Yep, welcome to Lulu's Portable Prep School for Congressional Wanna-Be's. Since it's only a matter of time till Ted Stevens gets his eviction notice from the SOB (Senate Office Building), I'm sure that Sarah Palin will be wantin' to bone up on a few fundamentals before she's jumpin' on Todd's snowmobile and hittin' the campaign trail.

I'm lookin' forward to workin' with Sarah. Here's our first lesson. Color Malawi in red, Botswana in blue, Kenya in yellow. What are the principal products of Madagascar? Does Robert Mugabe have any principles? What's the Ivory Coast known for? Extra credit: write a report about the lima bean and its nation of origin. Put it in one of those nice covers.

You see, Sarah had a dental appointment on the day they were doin' Africa in 9th grade social studies. She was havin' her teeth sharpened, and bein' such a nice kid, a coach-teacher's pet of sorts, he didn't see anything wrong with lettin' her skip the assignment. After all, what do Alaskans need to know about Africa?

Now that it's time to spackle in a few areas of Sarah's world knowledge, I'm pretty sure I'm goin' to find a ready pupil. I'm contractin' with Ted Stevens to bring her up to speed on technology; he's agreed to let her do a special diorama of the series of tubes that is the Internet.

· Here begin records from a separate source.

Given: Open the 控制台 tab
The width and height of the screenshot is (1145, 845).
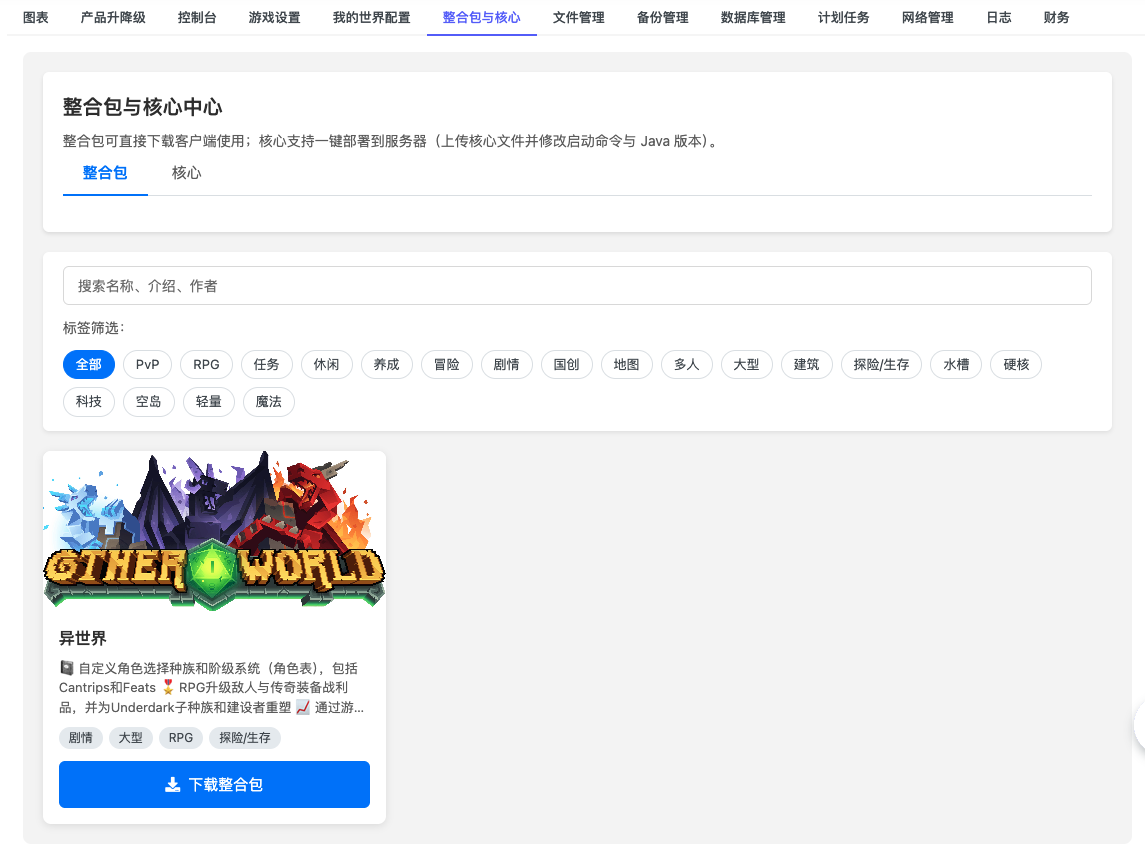Looking at the screenshot, I should point(197,17).
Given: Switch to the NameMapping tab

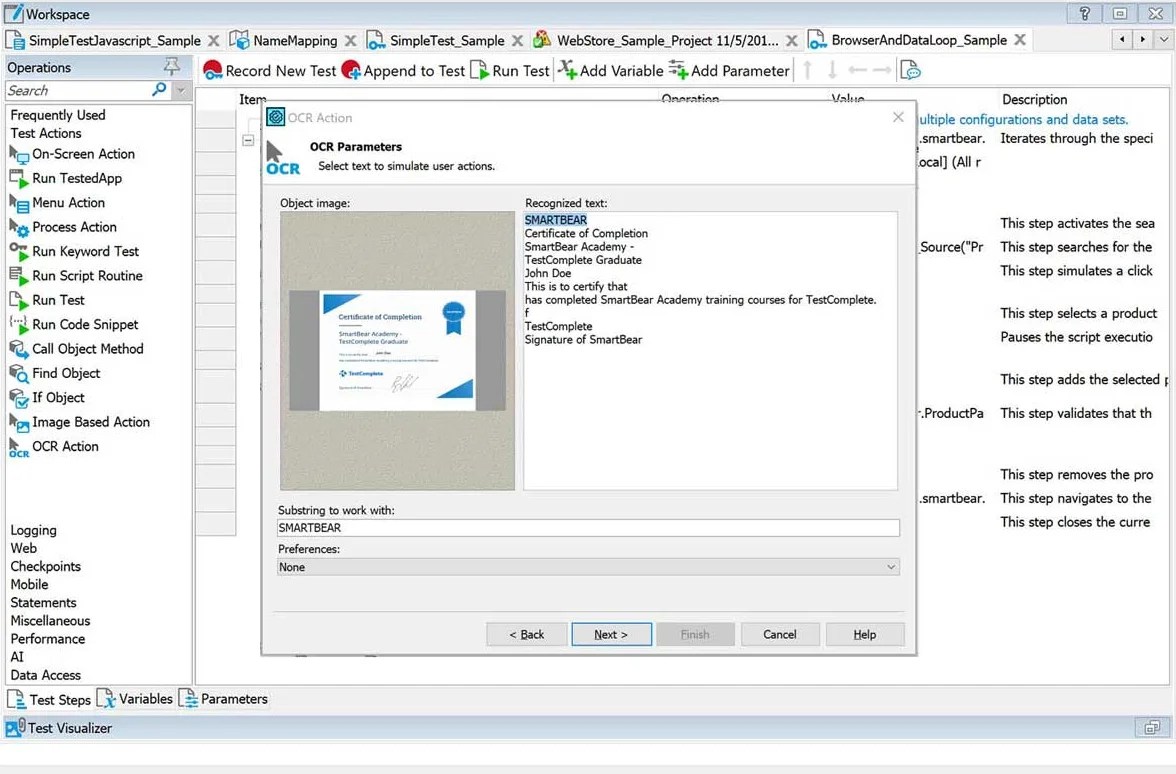Looking at the screenshot, I should tap(292, 41).
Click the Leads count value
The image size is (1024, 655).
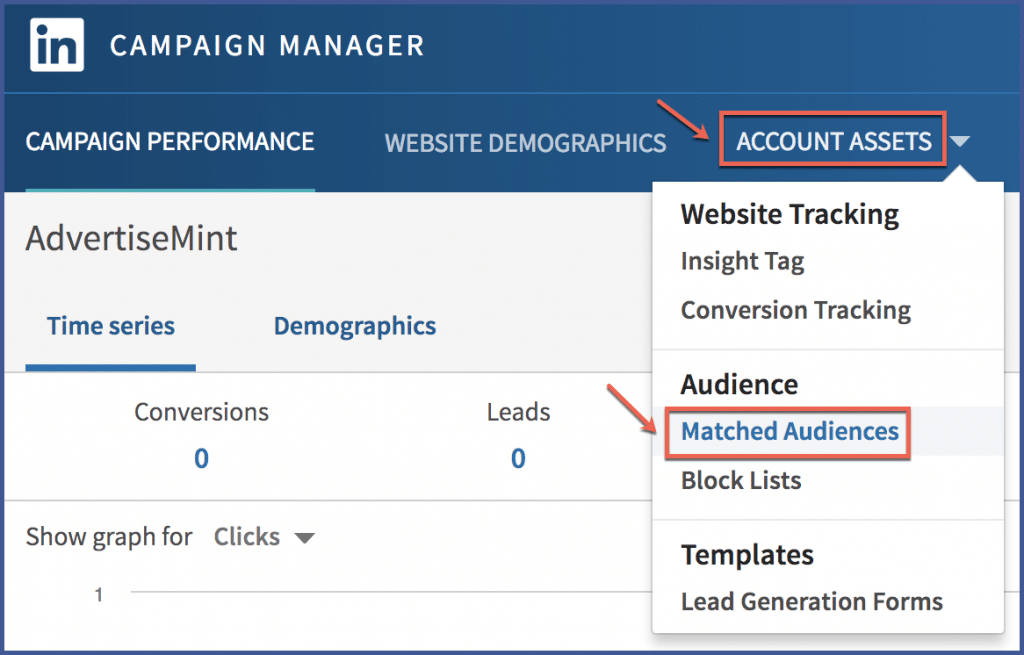pos(518,458)
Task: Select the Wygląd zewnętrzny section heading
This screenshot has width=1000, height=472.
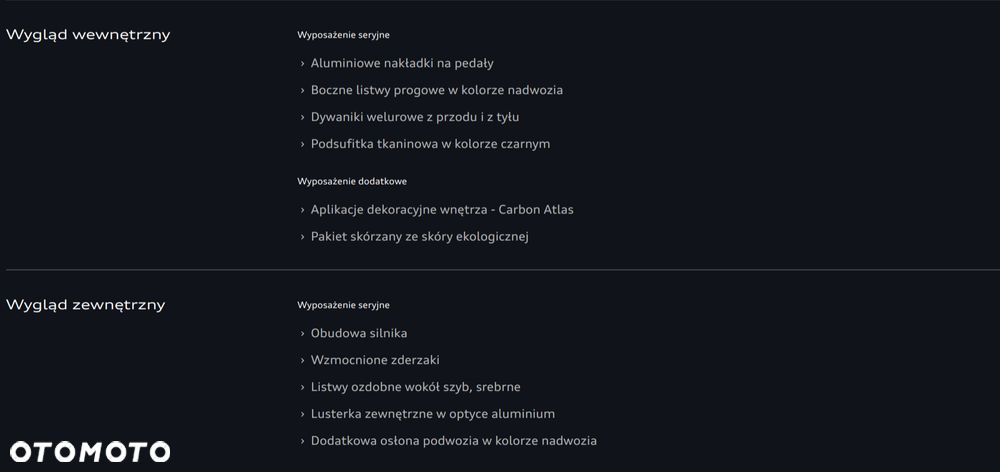Action: click(x=86, y=305)
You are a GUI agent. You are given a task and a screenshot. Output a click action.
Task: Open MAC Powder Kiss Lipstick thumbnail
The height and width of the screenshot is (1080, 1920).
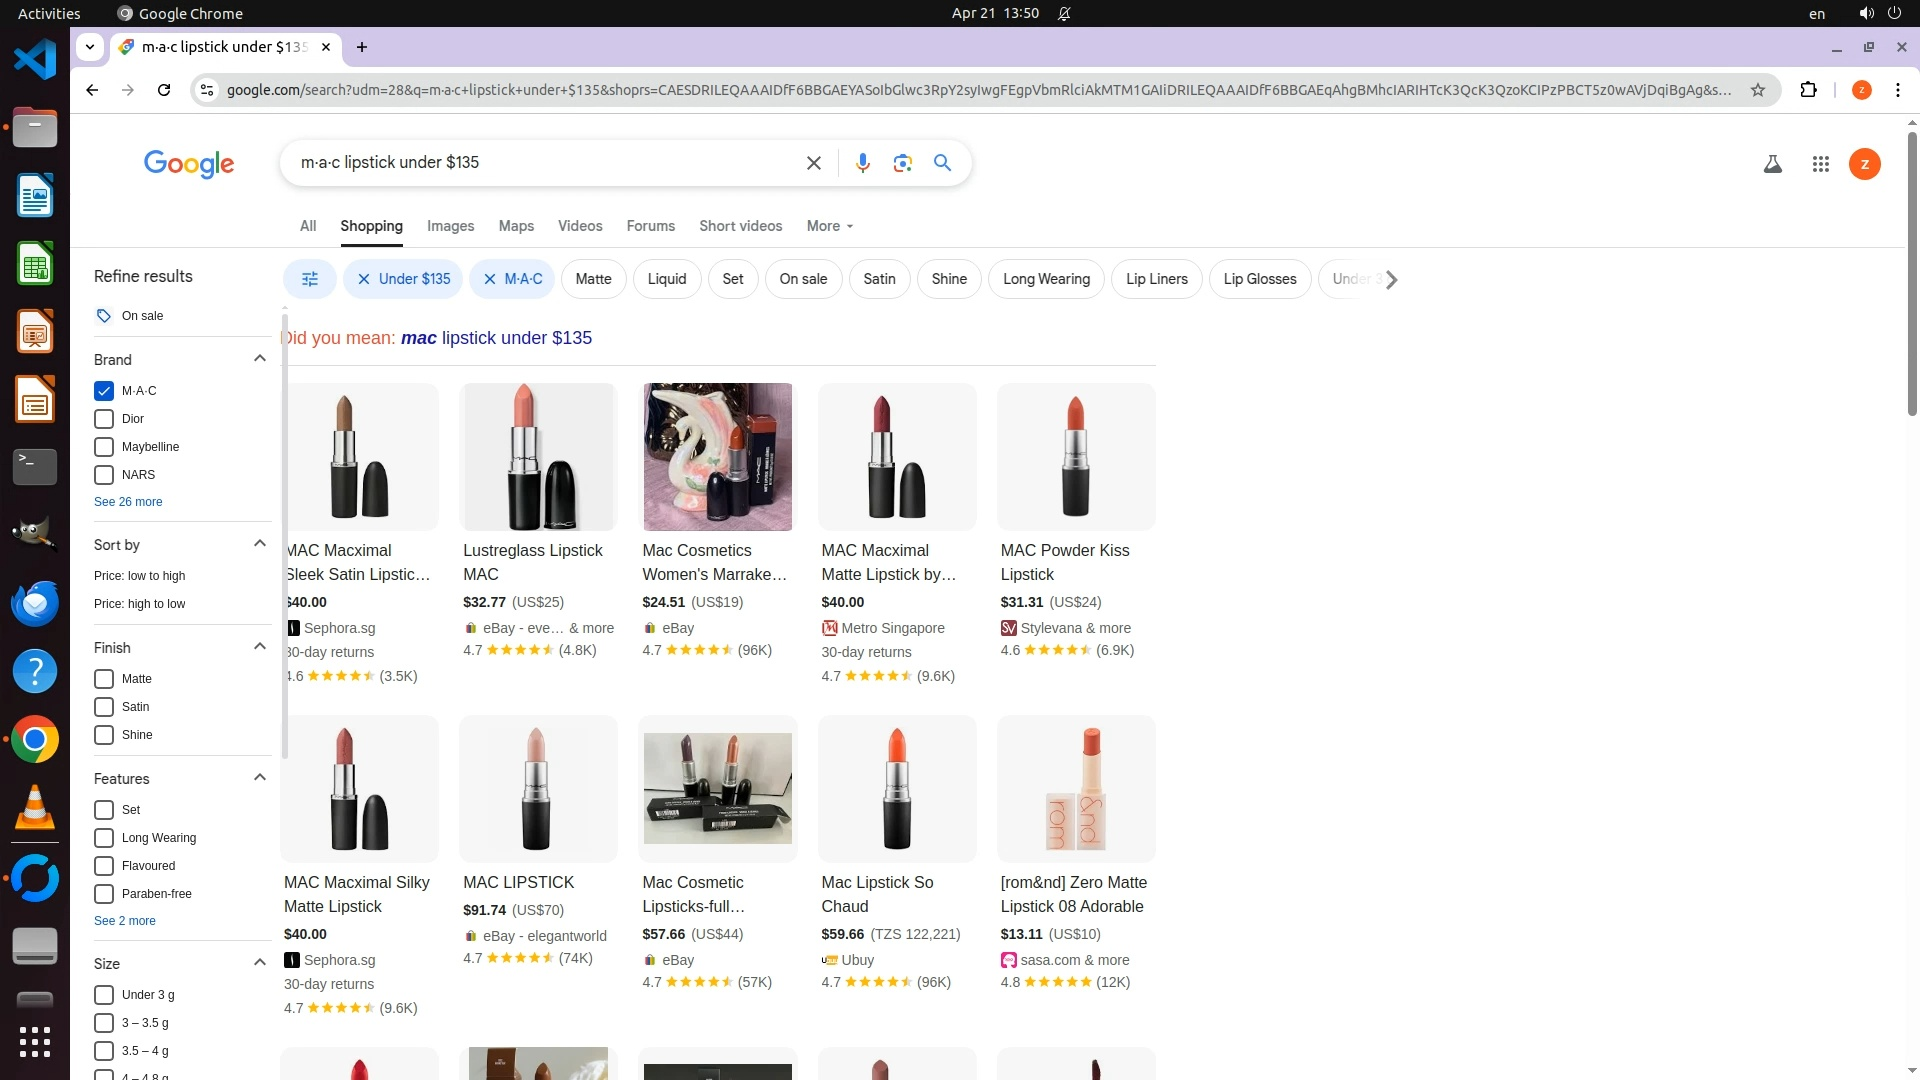[1075, 457]
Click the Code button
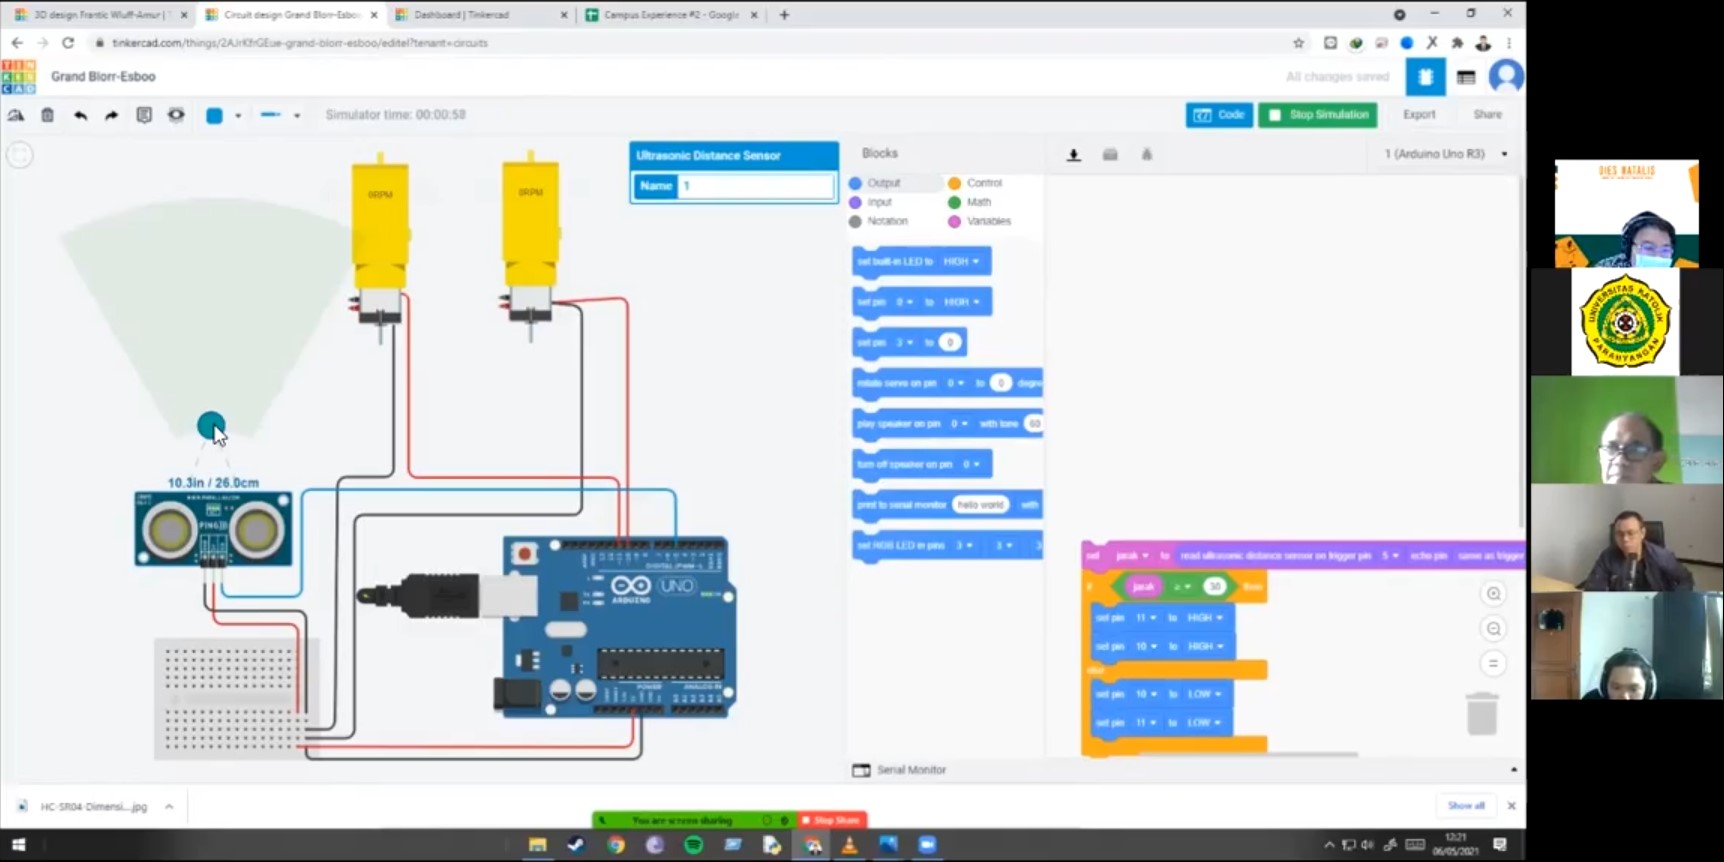This screenshot has height=862, width=1724. (x=1219, y=115)
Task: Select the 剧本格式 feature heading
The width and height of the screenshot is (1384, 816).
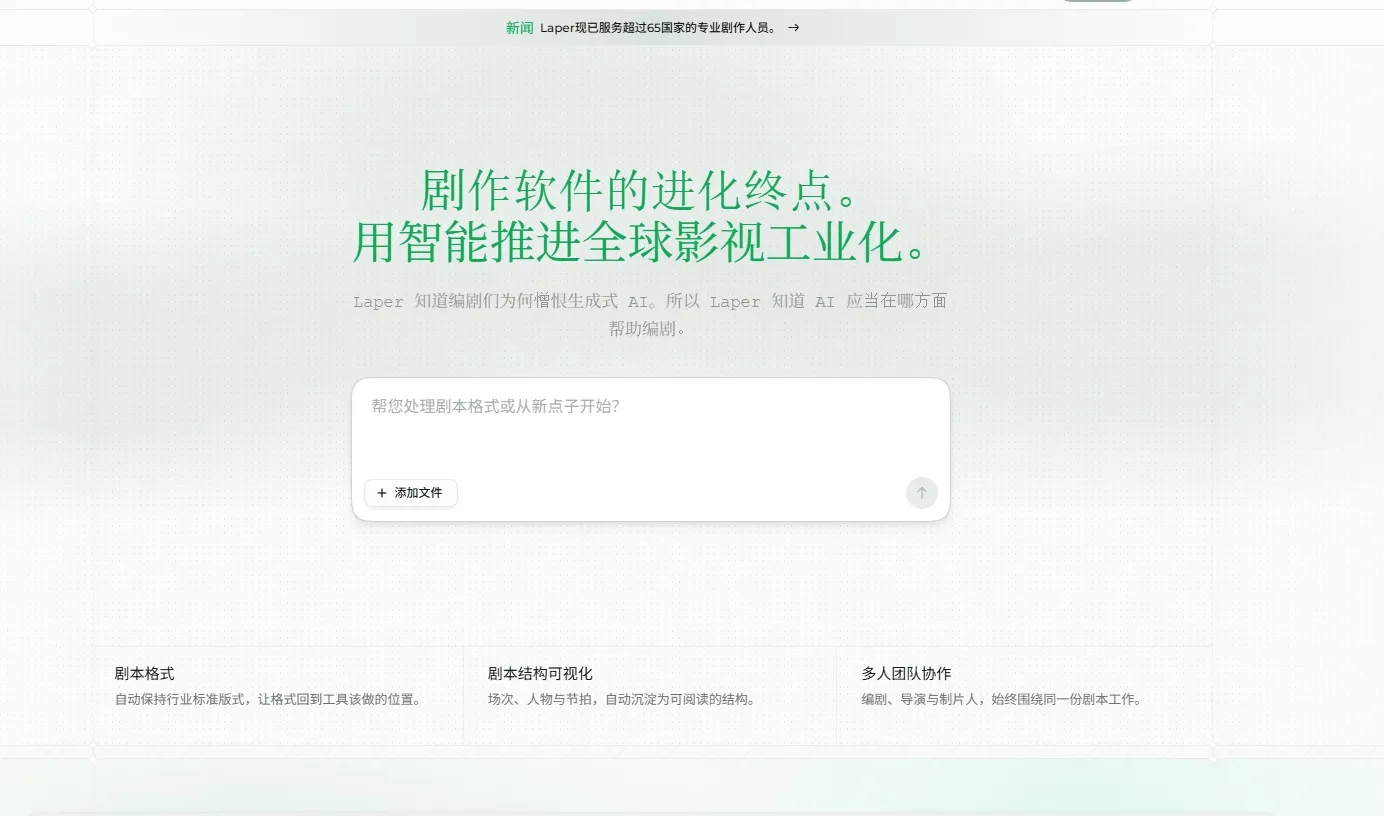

So doncha worry about old Lulu in this economic downturn. I figure that I'm worth about as much as the stylist who adjusted Sarah's lipliner and blush, so $22K a week should get me by. I'll be campin' out at the governor's mansion, since Sarah's per diem for workin' at home is a little too sweet to pass up. Can you blame her?

So write when you can. Just send any emails care of Ted' and keep me up to date on what's happenin' in the lower 48. I'll miss ya, but I've gotta follow the money, doncha know?

You betcha.

Sarah Palin would hate your school marm guts!
Why bother with learnin' when your (sic) smokin' hot?
Nah, she's got this.
And nobody cares about the country of Africa, neither.
goshdarntootin' that there was a knee-slapper! jes readin' that, i did me some learnin' 'bout africky, you betcha!